If divestment campaigners were trading as investment advisers, this would indeed be the month for industry awards and mega-bonuses. In reality, of course, the campaign targets the long term responsibilities of investment fund managers, with little suggestion that fossil fuel assets will become “stranded” in such a short timeframe.
Nonetheless, the unusual conjunction of a predicted trend in valuation and the floundering hopelessness of investment professionals elevates the divestment movement, if not exactly to financial wizardry, at least to a position of greater strength.
I sense there are two broad directions of travel opening up in this context. One is that divestment campaigns could evolve beyond the focus on fossil fuels. Companies whose asset ratings depend on stable availability and pricing of ecosystem resources, especially food and water, are vulnerable to long term degradation. Biodiversity campaign groups might hook into the work of 350.org and its partners.

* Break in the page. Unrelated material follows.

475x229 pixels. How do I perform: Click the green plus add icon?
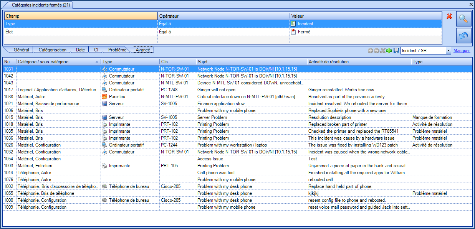click(389, 51)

The second lesson from 2014 might be to look ahead to the challenge of empirical demonstration that the divestment scenario is being fulfilled. How can we detect the DNA of action on climate change in the cauldron of oil markets? One or two commentators have suggested that greater efficiency of energy consumption has been a factor in recent price falls. But most economic commentary on the tumbling oil price has exploited tools of supply and demand that have barely changed since the 1973 oil crisis.
If it were possible to prove by economic analysis that a fraction of the 2014 dip in share prices for the oil and gas sector was attributable to mitigation of emissions, the case for divestment would be strengthened – just as the case for climate loss and damage litigation is boosted by scientific evidence that global warming has contributed to an extreme weather event.

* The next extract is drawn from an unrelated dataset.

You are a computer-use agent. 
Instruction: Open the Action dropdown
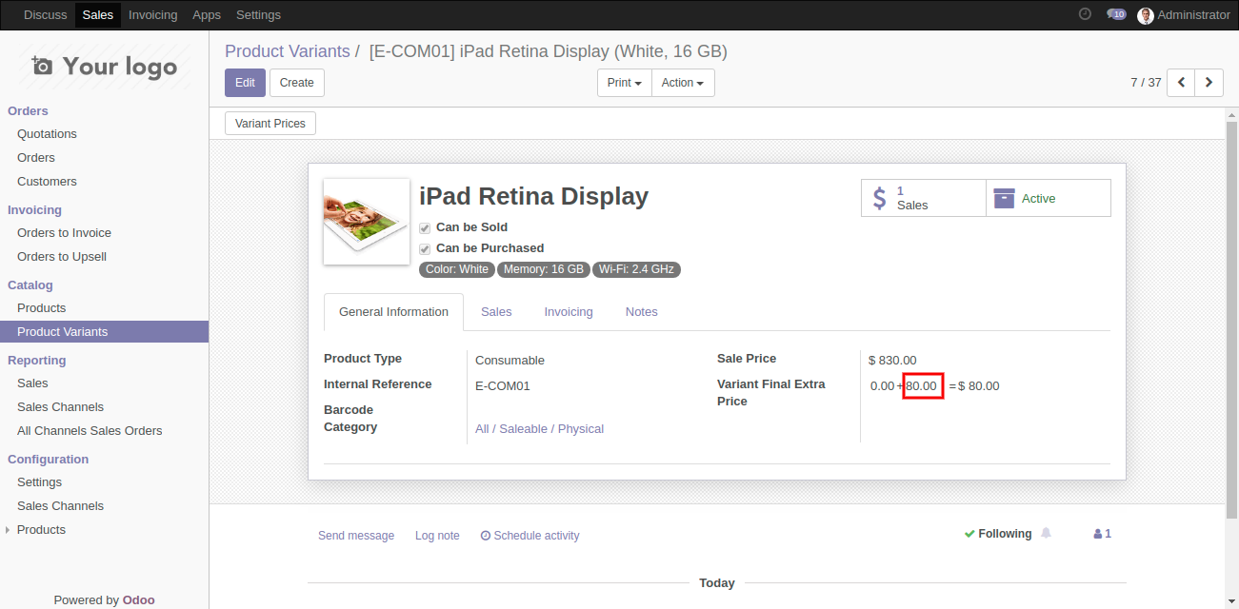coord(682,83)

There’s some tough research lining up here. But fund managers are accustomed to paying top dollar for their economic advice. Traditional economists now have two chronic failures of anticipation to account for – the 2008 banking collapse and the 2014 halving of the price of oil. The first failure has been viewed charitably as misfortune; this second oversight might vacate some corporate territory for new voices.